■ DIRECTIVE 1 ■
In the Paint interview, where did Robb design the band's album cover?
■ DIRECTIVE 2 ■
Pick up the Paint radio interview after Robb's final sentence and carry it forward.

■ TEXT PASSAGE ■
# # #
Paint Interview with Robb Johannes and Mandy Dunbar James Walker The Road Dog for CKMS 100.3 (SoundFM), Waterloo

The Road Dog Show on SoundFM (CKMS 100.3 Waterloo)
June 12, 2010, 6:30 p.m. EST

Road Dog
: Host
Robb Johannes: Vocals/guitar
Mandy Dunbar: Guitar/vocals
Tyler Cardy: Guitar tech/road crew manager
Rachel LaGroix: Manager

* * * *

Road Dog: And welcome folks, this is the Road Dog doing a special, exclusive interview with the band Paint, who are gonna be performing here tonight at Maxwell's. I promised these guys, I said, "You know what..." I opened my big mouth and I said, "Damn, I like your music." At that point, that was it, they just stuck to me like glue. They said "Can you interview us, man? Come on, we just, we've gotta, we've gotta do it, man! " And I said, "Okay, fine, only cos I like your music" ...(and) your album cover. Everyone looks at this thing and goes, "This is so cool!" Very professionally done, you got a bit of the Marilyn in there and celebs. A bunch of us sat down one day and went, "Okay, who's that?"

Robb: I actually did that album cover on a film set. I was an extra in a film called Scott Pilgrim vs. The World... You're on set for 18 hours and you're in the holding area for 16 of those. So my friend David Van Drunen taught me how to use PhotoShop and I just ran with it. So I spent the whole time on that set designing that cover... Kurt Cobain, James Baldwin, Malcolm X... And our manager Rachel is actually the one who's standing right above Satan. She's the angel on Satan's shoulder... The concept behind that image was meant to play on that theme of "Can You Hear Me?", which is a song that's a conversation between someone who has murdered someone and the parent of the murdered person, and finding reconciliation on that. It's these fringe but very powerful voices that have existed throughout history and have not been heard. So I saw it as the speaker's corner from Hell, made up of all these people who have been so controversial but have said very profound things and have changed our whole way of thinking. What would happen if they were all hanging out together?
# # #
■ DATA SUPPLIED ■
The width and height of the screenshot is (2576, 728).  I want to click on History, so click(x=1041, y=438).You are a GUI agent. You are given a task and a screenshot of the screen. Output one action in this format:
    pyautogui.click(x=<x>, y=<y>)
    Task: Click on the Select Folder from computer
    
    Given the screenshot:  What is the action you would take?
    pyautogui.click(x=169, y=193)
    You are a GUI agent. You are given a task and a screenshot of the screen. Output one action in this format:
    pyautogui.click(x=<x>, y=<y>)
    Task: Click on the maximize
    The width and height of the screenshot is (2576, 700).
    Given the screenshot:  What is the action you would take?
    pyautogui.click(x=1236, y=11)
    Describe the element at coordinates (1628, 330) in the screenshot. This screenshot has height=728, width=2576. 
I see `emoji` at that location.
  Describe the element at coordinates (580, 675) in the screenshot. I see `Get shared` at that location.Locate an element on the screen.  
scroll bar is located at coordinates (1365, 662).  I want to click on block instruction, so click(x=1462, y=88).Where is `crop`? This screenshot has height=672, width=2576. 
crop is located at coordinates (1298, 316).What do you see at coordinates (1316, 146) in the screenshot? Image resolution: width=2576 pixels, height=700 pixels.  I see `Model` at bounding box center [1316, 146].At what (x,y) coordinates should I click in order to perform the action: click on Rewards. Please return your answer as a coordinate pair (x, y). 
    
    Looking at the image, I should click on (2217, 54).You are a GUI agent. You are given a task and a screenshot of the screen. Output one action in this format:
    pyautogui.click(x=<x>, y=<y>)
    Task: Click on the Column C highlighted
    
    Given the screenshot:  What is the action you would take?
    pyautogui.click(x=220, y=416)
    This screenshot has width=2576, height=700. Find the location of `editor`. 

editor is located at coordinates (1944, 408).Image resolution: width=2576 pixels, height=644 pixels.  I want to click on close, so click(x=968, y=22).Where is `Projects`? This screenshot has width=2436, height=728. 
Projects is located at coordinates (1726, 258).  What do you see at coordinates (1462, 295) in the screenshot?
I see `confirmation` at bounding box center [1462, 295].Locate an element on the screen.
# # #
■ OUTPUT 1 ■
On the set of the film Scott Pilgrim vs. The World, where he was working as an extra.

■ OUTPUT 2 ■
Road Dog: That would be one hell of a party! Literally!

Robb: Could you imagine Karl Marx, Ian Curtis, and Marilyn Monroe...

Road Dog: I would love that! "So tell me Karl Marx, tell me the truth. You want to know what really happened to communism?"

Robb: Marx, tell us about that baby you had that Engels raised for you.

Road Dog: ...your voice... that could be Davey Jones at that time singing that song ("Don't Blow Me Away"). Where's the politics in the circus?

Robb: The circus is the site for people who don't fit into established norms.

Mandy: Kids who don't really grow up and are in a rock band go to the circus.

Road Dog: And Tyler's done the video, he's head roadie kind of guy, he's the master blaster of making sure your show comes through.

Robb: I always say that Tyler is the most valuable member of the band. Without him I don't think the shows would go as smoothly as they do. We play in a lot of different tunings and use a lot of different instruments with capos. Our setup is very complicated. As simple as the music sounds, it's actually very complicated to achieve what we do. And Tyler makes it all possible. He's great. And he follows us around, he videotapes everything we do. So we have this series on your YouTube Channel called "A Day in the Life."

Mandy: Well that Rush documentary just came out. So when our documentary comes out, you'll need the footage from the beginning. So what Tyler's doing is very important.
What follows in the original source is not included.